● TASK ITEM: Tally the lines in the records underneath that contain the string "gear", and state the figure by itself.

◇ ◇ ◇ ◇

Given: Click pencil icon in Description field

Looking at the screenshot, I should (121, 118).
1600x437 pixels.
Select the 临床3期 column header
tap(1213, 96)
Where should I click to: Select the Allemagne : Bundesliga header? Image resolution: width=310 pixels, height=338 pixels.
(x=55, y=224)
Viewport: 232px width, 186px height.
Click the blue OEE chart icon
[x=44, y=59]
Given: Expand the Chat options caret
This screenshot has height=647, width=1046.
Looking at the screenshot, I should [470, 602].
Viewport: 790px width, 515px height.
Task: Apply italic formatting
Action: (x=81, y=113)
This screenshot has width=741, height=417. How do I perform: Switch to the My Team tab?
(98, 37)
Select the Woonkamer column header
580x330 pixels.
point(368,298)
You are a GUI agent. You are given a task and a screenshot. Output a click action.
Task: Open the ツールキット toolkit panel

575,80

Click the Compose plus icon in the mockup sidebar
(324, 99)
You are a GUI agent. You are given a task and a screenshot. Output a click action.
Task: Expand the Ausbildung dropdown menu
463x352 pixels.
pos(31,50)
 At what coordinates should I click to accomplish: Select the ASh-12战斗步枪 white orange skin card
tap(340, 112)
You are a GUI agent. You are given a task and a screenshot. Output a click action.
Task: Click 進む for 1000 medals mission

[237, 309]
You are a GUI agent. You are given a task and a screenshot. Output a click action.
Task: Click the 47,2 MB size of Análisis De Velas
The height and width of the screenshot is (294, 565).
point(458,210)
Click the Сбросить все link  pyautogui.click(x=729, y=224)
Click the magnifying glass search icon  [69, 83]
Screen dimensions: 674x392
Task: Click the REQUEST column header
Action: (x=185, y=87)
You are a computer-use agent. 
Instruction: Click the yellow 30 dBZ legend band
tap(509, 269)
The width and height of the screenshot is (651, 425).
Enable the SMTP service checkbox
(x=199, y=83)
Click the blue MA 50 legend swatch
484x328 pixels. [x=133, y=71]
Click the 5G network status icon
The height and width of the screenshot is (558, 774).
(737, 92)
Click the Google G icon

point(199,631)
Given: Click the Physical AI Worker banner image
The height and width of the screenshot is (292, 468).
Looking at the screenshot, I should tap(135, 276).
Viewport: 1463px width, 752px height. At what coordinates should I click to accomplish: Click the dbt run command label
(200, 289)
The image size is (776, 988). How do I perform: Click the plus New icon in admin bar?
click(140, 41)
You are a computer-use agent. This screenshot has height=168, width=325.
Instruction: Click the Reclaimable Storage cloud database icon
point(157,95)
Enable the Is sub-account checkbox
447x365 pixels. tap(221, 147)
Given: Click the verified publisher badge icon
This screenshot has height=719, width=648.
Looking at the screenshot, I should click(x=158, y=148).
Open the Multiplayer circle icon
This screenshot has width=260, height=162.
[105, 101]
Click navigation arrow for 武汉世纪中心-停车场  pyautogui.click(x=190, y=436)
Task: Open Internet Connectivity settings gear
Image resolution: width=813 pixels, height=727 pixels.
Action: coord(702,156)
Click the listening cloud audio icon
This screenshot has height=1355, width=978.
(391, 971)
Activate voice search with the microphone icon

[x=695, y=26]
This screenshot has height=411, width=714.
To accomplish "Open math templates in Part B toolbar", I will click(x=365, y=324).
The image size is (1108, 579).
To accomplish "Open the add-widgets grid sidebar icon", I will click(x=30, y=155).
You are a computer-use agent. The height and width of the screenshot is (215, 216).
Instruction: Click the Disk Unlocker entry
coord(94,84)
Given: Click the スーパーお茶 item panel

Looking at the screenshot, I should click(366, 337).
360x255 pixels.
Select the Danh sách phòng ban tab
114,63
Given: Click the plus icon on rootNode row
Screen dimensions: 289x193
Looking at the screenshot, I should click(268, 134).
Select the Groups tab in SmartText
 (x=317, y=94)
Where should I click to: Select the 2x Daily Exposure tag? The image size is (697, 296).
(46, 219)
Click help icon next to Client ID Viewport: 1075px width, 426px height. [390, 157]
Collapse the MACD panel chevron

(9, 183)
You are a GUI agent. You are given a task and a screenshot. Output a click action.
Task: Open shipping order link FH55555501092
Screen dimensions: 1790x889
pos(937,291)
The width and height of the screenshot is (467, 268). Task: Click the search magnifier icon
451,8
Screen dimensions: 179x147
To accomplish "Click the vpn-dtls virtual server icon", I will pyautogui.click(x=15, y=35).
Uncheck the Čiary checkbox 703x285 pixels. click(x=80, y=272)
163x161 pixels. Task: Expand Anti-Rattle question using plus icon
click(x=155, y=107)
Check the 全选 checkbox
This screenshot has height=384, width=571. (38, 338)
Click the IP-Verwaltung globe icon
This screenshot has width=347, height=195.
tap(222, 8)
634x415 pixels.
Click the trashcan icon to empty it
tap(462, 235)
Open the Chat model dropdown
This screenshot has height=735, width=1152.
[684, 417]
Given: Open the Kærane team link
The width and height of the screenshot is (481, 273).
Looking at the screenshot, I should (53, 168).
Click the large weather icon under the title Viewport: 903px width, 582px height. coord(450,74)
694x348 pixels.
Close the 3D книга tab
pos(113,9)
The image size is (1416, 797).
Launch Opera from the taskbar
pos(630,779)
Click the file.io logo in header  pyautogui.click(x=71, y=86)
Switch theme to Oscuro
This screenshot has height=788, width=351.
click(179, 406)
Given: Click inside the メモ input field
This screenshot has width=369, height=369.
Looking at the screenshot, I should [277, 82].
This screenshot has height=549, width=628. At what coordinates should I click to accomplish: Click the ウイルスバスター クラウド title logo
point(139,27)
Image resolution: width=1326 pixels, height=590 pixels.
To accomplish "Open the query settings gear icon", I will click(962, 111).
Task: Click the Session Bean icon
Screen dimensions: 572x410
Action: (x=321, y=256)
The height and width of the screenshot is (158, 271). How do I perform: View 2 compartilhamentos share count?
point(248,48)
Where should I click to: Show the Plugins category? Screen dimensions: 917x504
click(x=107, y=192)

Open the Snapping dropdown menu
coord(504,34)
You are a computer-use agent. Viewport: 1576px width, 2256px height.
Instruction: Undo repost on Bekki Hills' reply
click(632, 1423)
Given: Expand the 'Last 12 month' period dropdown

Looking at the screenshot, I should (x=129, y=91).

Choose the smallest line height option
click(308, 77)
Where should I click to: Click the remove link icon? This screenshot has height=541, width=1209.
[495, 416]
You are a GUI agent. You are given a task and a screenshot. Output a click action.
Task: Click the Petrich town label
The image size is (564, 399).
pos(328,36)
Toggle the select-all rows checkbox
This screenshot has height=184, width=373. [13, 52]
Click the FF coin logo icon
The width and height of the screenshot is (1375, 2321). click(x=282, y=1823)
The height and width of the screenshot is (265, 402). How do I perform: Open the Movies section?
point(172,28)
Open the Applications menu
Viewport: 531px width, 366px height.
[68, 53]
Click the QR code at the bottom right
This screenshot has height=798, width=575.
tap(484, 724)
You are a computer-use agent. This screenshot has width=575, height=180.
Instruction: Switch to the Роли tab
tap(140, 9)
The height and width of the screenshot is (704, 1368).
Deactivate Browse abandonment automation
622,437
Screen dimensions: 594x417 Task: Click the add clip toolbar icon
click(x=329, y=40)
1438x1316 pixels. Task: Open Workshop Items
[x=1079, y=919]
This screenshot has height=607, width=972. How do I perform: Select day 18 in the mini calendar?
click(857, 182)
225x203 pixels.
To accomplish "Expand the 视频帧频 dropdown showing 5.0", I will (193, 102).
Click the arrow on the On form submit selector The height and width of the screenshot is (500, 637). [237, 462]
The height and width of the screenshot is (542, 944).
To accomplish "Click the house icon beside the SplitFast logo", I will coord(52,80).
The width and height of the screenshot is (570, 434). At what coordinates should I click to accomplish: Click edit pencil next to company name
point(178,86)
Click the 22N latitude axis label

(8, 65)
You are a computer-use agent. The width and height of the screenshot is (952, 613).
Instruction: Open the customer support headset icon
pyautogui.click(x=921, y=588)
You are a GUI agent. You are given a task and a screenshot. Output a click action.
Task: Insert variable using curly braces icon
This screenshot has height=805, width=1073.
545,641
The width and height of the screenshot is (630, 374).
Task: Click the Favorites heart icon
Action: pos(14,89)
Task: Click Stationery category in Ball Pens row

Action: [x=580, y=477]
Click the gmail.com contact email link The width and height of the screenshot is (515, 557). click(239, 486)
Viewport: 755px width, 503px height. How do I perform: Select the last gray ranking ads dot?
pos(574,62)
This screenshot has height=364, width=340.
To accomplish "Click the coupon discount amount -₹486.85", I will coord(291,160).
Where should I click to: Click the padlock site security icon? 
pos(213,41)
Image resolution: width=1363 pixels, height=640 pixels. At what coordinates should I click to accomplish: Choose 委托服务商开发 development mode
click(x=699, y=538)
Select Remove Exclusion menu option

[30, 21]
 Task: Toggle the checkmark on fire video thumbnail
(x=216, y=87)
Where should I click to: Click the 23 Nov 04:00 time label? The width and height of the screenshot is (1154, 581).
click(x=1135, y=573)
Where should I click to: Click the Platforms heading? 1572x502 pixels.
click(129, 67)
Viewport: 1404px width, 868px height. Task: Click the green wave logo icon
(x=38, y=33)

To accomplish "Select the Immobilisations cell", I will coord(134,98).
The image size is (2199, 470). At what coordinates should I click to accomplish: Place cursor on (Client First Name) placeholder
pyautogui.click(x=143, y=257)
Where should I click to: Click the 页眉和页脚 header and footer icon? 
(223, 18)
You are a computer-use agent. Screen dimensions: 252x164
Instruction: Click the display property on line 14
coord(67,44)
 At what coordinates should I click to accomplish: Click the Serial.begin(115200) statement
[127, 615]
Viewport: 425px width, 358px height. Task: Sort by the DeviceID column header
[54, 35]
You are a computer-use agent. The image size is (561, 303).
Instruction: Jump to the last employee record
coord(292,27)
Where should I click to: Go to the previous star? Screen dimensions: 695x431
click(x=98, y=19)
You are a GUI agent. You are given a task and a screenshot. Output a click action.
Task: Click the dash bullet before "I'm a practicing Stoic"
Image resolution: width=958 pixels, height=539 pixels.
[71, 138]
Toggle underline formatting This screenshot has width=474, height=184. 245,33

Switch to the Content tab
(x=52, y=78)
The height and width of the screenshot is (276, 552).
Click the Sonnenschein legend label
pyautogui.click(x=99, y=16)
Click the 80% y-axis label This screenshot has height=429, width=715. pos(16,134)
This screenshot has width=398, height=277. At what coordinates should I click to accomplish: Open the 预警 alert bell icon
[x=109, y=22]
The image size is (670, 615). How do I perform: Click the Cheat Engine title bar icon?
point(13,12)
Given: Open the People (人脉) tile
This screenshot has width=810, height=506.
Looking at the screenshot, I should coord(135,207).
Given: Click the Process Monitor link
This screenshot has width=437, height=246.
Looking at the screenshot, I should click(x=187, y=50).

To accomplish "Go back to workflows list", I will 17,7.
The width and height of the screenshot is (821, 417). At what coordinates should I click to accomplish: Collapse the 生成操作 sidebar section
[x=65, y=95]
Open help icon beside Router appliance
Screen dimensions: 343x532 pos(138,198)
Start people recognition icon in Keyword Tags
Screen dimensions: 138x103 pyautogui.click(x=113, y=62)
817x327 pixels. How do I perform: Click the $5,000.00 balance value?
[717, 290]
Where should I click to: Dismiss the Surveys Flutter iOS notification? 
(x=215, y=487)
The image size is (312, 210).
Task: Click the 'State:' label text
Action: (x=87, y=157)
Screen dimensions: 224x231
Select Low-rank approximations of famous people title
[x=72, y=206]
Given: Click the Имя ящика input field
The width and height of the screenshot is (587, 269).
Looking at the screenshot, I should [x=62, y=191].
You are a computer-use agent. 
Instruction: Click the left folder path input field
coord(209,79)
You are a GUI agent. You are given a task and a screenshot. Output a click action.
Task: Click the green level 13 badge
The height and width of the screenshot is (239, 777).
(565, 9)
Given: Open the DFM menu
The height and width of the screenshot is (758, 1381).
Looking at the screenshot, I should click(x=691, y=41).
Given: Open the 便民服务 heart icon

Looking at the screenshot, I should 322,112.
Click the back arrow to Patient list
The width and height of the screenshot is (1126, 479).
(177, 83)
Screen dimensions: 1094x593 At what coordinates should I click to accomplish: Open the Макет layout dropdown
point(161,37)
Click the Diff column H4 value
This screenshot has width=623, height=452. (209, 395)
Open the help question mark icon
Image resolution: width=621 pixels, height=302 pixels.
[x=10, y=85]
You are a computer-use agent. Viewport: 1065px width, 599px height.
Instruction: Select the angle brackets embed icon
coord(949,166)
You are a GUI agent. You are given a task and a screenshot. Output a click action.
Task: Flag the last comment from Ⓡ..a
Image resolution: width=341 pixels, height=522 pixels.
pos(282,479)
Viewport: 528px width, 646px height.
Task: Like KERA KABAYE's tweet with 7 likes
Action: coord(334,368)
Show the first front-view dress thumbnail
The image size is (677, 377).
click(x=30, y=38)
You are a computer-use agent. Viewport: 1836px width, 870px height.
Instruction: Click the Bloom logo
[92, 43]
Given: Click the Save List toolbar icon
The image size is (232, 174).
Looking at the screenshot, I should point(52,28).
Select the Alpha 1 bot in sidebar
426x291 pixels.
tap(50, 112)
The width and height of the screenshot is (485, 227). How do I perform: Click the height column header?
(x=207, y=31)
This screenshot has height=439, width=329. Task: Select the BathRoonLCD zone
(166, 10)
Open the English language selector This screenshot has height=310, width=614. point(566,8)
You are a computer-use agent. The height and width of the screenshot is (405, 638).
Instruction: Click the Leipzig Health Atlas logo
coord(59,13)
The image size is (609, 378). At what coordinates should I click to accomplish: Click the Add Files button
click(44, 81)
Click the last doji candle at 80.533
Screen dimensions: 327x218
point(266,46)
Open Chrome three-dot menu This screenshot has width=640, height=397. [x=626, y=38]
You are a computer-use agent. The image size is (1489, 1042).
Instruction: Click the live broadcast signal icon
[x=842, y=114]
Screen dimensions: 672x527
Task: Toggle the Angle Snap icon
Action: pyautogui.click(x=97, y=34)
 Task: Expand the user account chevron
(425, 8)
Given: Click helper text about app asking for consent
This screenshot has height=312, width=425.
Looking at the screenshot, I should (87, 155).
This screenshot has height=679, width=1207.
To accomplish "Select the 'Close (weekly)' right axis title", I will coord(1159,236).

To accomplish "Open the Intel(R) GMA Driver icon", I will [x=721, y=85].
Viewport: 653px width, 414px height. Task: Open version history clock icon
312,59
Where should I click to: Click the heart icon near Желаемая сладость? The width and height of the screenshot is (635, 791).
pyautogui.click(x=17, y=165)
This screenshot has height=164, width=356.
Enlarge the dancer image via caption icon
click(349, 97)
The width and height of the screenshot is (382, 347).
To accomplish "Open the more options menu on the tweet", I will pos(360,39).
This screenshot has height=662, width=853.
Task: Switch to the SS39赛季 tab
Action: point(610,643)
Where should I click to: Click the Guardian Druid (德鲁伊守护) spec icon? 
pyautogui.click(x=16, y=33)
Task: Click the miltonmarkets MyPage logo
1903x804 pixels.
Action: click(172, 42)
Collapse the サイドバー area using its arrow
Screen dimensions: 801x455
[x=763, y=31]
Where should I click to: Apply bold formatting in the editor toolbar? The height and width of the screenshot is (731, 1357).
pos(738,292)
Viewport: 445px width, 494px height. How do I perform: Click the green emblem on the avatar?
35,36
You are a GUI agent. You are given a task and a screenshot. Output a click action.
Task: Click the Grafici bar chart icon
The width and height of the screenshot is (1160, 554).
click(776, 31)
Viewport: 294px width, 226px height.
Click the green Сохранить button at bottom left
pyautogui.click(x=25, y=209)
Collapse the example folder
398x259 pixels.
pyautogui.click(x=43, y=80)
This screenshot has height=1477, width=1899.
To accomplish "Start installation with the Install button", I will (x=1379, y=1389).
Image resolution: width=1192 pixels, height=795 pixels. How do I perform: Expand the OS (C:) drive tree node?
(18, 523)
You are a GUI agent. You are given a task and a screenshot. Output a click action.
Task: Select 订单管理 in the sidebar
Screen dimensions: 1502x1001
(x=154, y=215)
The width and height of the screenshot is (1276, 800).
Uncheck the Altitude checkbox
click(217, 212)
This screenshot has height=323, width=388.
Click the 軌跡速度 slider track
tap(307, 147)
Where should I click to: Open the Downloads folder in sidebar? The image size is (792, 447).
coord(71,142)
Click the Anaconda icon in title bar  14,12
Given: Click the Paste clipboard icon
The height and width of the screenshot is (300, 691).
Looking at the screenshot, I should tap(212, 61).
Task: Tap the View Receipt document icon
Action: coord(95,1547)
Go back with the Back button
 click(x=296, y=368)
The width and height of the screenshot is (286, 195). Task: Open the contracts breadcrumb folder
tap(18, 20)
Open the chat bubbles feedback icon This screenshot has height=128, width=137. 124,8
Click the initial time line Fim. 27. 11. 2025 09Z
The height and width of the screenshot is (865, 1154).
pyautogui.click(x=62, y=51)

◇ ◇ ◇ ◇

● RESULT OF THIS EXERCISE: 2